Many aquarists have found that using Reverse Osmosis water for top off water, rather than tap water ensures that harmful chlorine is also removed.
Since most marine aquarists do not have a supply of natural seawater readily available to them, most aquarists choose to create their own aquarium saltwater by mixing commercially available sea salts with the best quality water they can find. It has been found that using “pure” water (H2O) containing absolutely no contaminants eliminates any doubts about what may be in your water. RO/DI water has been found to meet this requirement.
Reverse Osmosis & Deionized Water
Reverse osmosis is a filtration method which forces water through a series of filters, the last one being a semi-permeable membrane that removes 90-99% of tap water impurities. The result is water that is free of minerals and other contaminants, such as chlorine, chloramines, pesticides, nitrates, phosphates, and heavy metals.

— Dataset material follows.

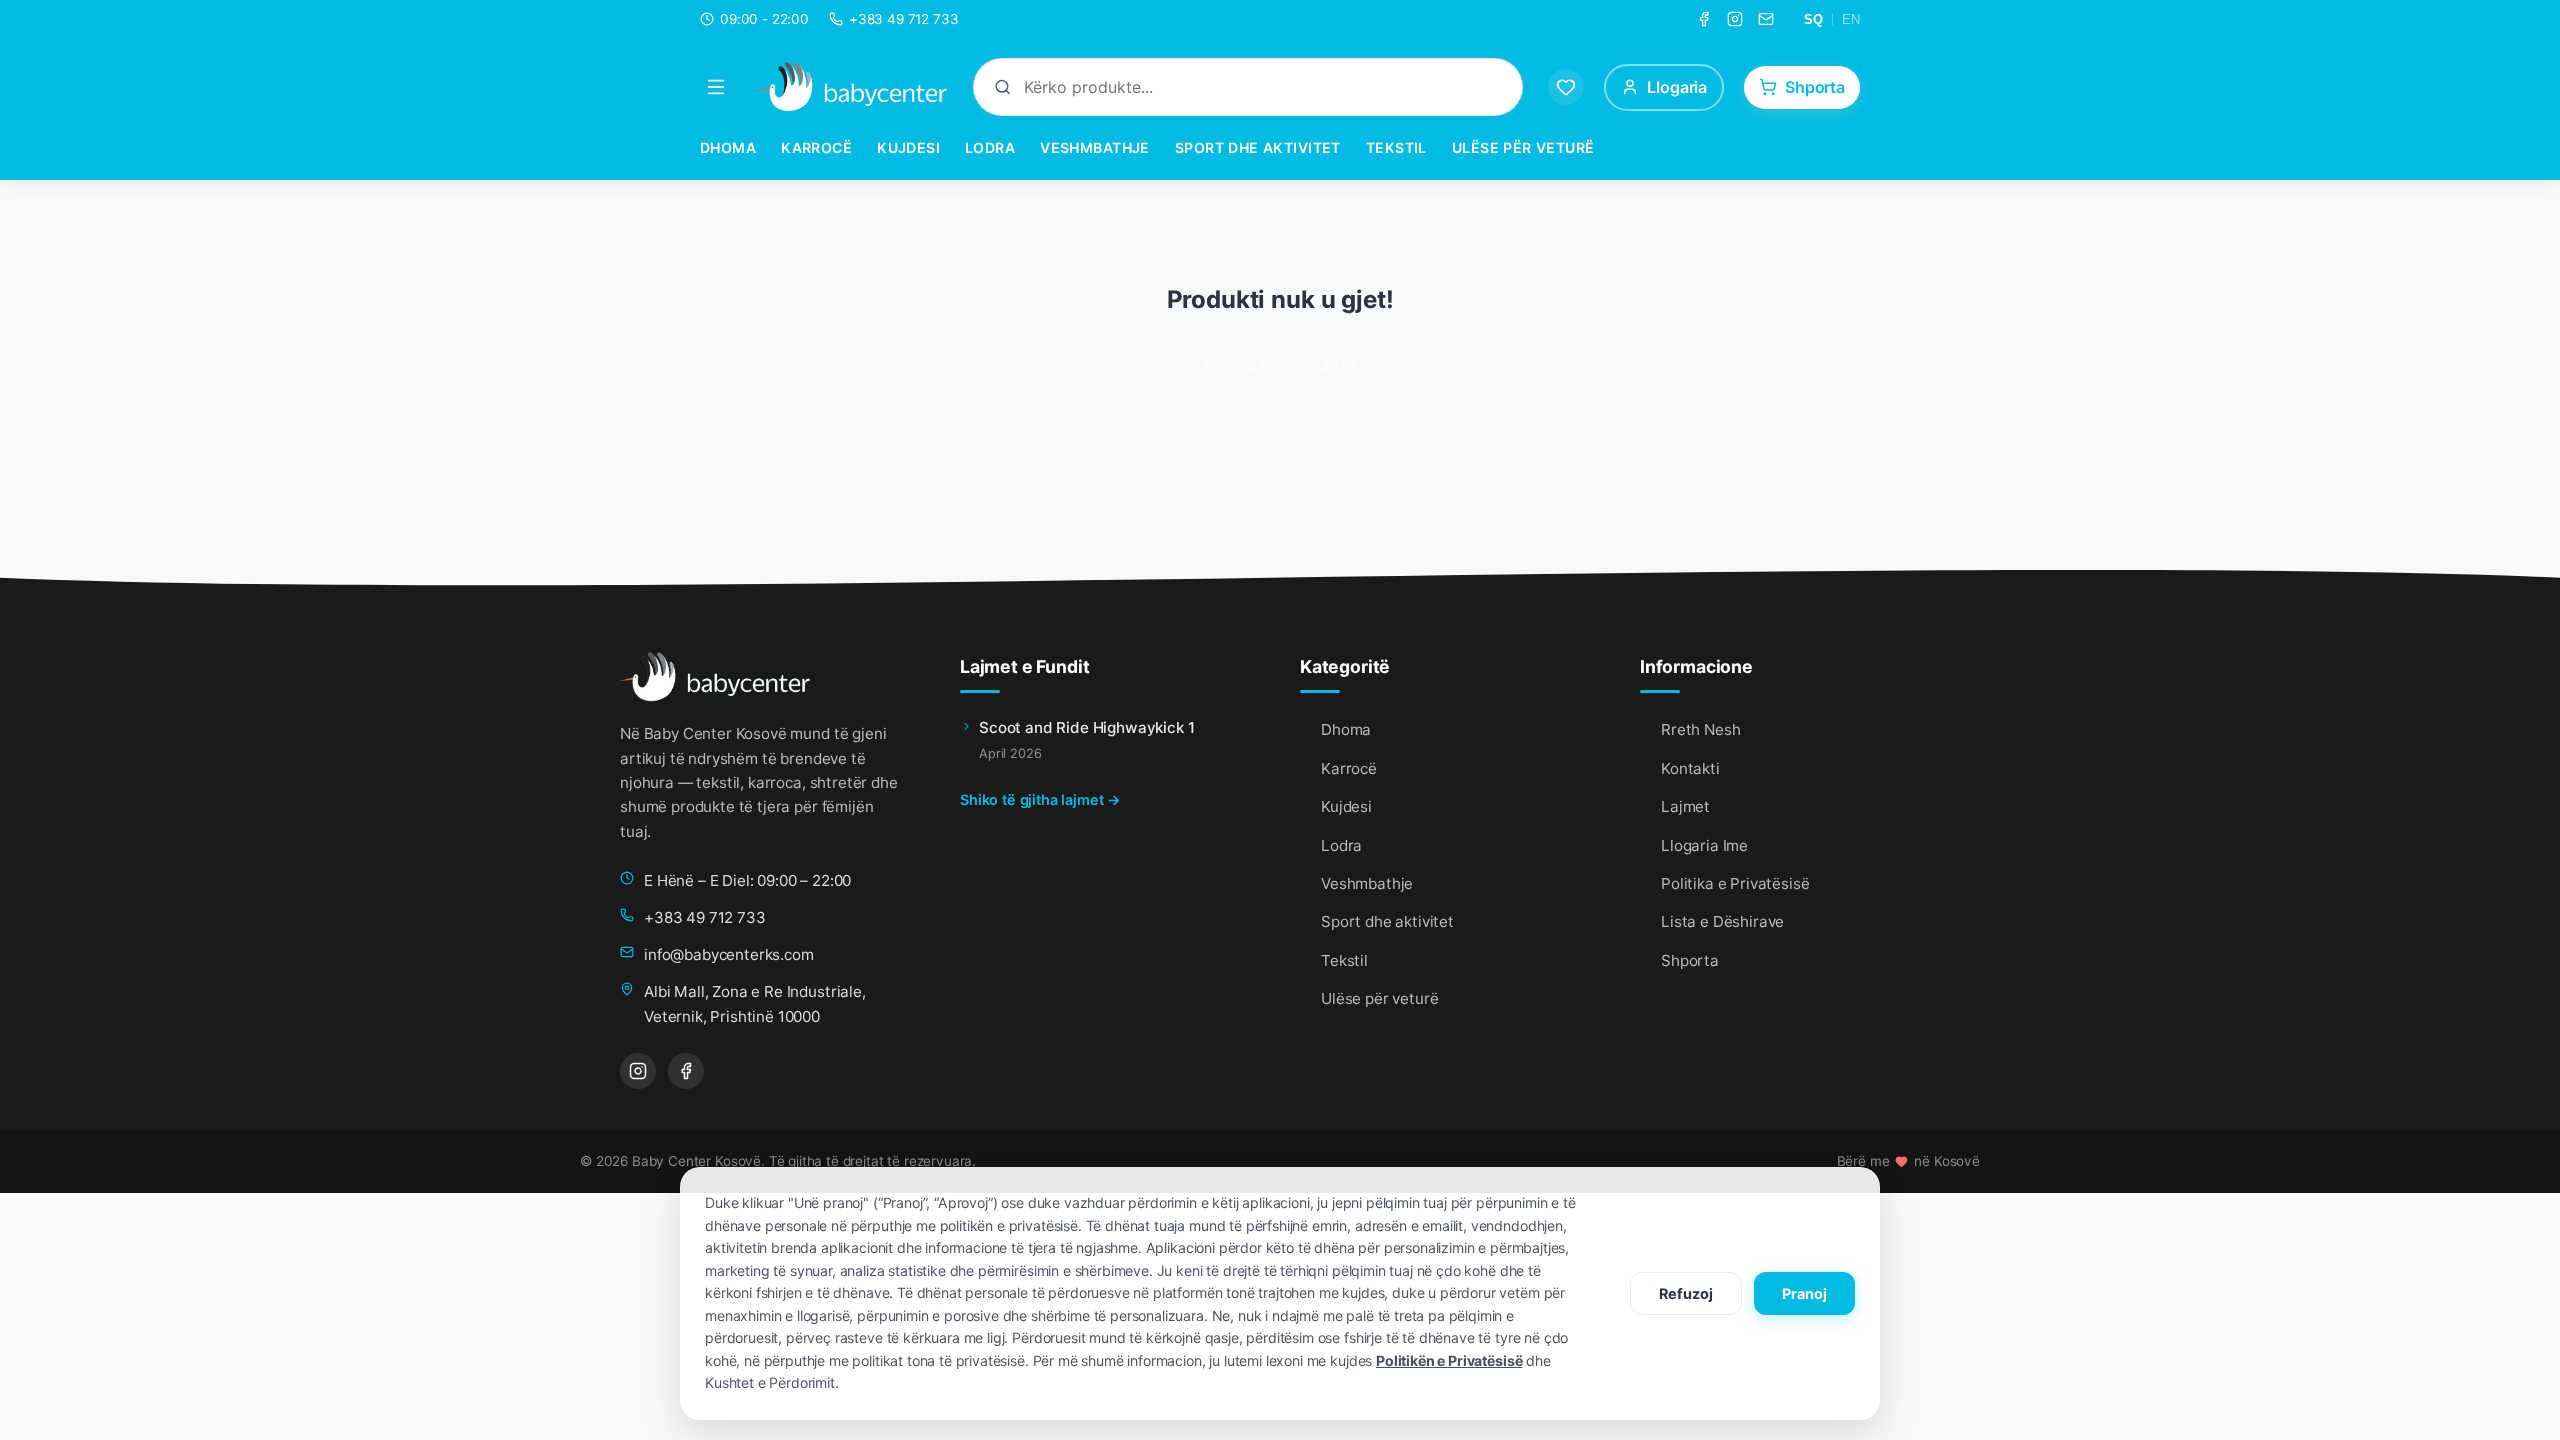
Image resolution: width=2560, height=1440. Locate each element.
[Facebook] (1704, 19)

The contaminants are physically too large and are thus unable to pass through the pores of the system.
Most of the RO/DI systems which are used by aquarists for producing fresh water for saltwater aquariums filter the raw water in either 3 or 4 stages. While there are specialized RO/DI units, most of the hobby grade RO/DI units are pretty much the same, using the same size (10") interchangeable cartridges.
The water is passed through a micron sediment pre-filter that removes silt, sediment, sand, and clay particles as well as any rust particles and debris that is created in the tap water system pipes that might clog the R/O membrane.
The water is then passed through an activated carbon filter that traps minerals and contaminants such as chromium, mercury, copper, pesticides and other chemicals. It also removes chlorine, which is important, as chlorine will shorten the life of the membrane as well as your tank occupants. There are now available specialized carbon filters which will remove chloramines (a mix of chlorine and ammonia), which many municipalities now use to disinfect their water supplies.
RO/DI units have the DI as the third stage. In Deionization two types of synthetic resins are used, one to remove positively charged ions (cations) and another to remove negatively charged ions (anions). Cation deionization (DI) resins remove cations, such as calcium, magnesium, and sodium and replace them with the hydrogen (H+) ion. Anion deionization resins remove anions, such as chloride, sulfate, and bicarbonate and replace them with the hydroxide (OH-) ion.
In Deionization, the displaced H+ and OH- combine to form H2O.
If a DI cartridge is being used as the third stage, the fourth stage is the membrane which removes nitrates, silicates, phosphates, and other compounds. There are several types of membranes which can be used in RO units, but the most frequently used one is the Thin Film Composite (TFC) membrane. The TFC membranes can be damaged by chlorine, but a good carbon filter (stage 2) will eliminate this problem.
The water which has passed through the membrane is sent to the storage tank via 1/4" tubing. The water which is not forced through the membrane (dump water) is routed to a drain via 1/4" tubing.
Backflushing the Membrane
In order to extend the life of the membrane, it should be backflushed on a regular basis. Under heavy use, the membrane should be backflushed daily.